Engineering Manager, TomTom

But still, while Julia tells us that her “experience as a woman in engineering at TomTom has been fantastic,” she also feels like “There just aren’t enough women in engineering at all!”

The physical workspace also plays a role in creating an inclusive environment. “I feel like the office spaces being built now are more about human connection and less about ping pong tables… That being said, I’m still waiting for the office with an attached kindergarten.”

Are companies making good progress towards gender equity?

In general, Julia observes, “There’s a big pull now between remote or not. Some tech companies are demanding that people go back to the office. I don’t necessarily see many companies learning from the fact that remote work is inclusive. It’s helping people in minority groups like moms or people living in rural areas to have a career in tech, and a full one at that.”
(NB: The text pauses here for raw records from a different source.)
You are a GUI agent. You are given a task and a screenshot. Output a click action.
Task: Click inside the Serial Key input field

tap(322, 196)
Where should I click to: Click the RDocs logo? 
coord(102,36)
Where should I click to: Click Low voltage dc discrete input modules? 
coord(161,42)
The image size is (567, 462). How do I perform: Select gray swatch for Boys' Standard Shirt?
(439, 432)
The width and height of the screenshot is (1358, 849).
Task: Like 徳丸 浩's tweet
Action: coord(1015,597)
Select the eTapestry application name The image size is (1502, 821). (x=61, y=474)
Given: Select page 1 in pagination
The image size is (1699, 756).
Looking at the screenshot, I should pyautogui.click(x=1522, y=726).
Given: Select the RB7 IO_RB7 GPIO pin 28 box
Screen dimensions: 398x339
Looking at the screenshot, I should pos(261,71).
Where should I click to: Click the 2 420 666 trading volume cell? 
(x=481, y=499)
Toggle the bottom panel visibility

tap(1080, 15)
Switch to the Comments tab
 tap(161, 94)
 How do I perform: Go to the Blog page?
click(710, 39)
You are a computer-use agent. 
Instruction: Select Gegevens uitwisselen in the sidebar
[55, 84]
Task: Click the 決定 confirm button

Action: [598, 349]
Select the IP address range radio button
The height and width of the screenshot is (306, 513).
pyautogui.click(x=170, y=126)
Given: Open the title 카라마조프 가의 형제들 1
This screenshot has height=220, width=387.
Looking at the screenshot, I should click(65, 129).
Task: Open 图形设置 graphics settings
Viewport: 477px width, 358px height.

There’s also a big focus on hiring – getting women through the door. While that’s positive, Julia notes, “I wish the energy shifted a bit from focusing on getting women into tech to focus on keeping the women in tech that are already here. The sad truth is that women drop out of the field at a higher rate than men. Why? I think the industry as a whole needs to address the woman-leak. What’s making women leave these exciting high-paying jobs? Are we getting promoted like our peers? Is it possible to combine with having a family?”

Untitled-1 (4)_Body imageJulia talking to attendees of the European Women in Tech conference in Amsterdam.

Are you considering a career in tech?

“Join us!” Julia says. “We’re having so much fun, making important products, services and even infrastructure, and earning a good living.”

What would it take to join Julia? “If you’re tech curious, that’s all you need,” she says. “Tech is so vast! There are so many fields within this field, and you don’t need to know exactly where you’ll fit beforehand. You’ll learn that as you go.”

Julia adds an important point: “Tech isn’t necessarily engineering. There are many women in tech who work in Marketing, PR, HR, UX, etc. These areas are even dominated by women, and very important.”

“But please consider and don’t be afraid of engineering specifically,” Julia says. “This is where we have fewer women, and this is where the actual products and services are being developed. We need everyone’s perspective here.”

So, where will you find your impact in tech?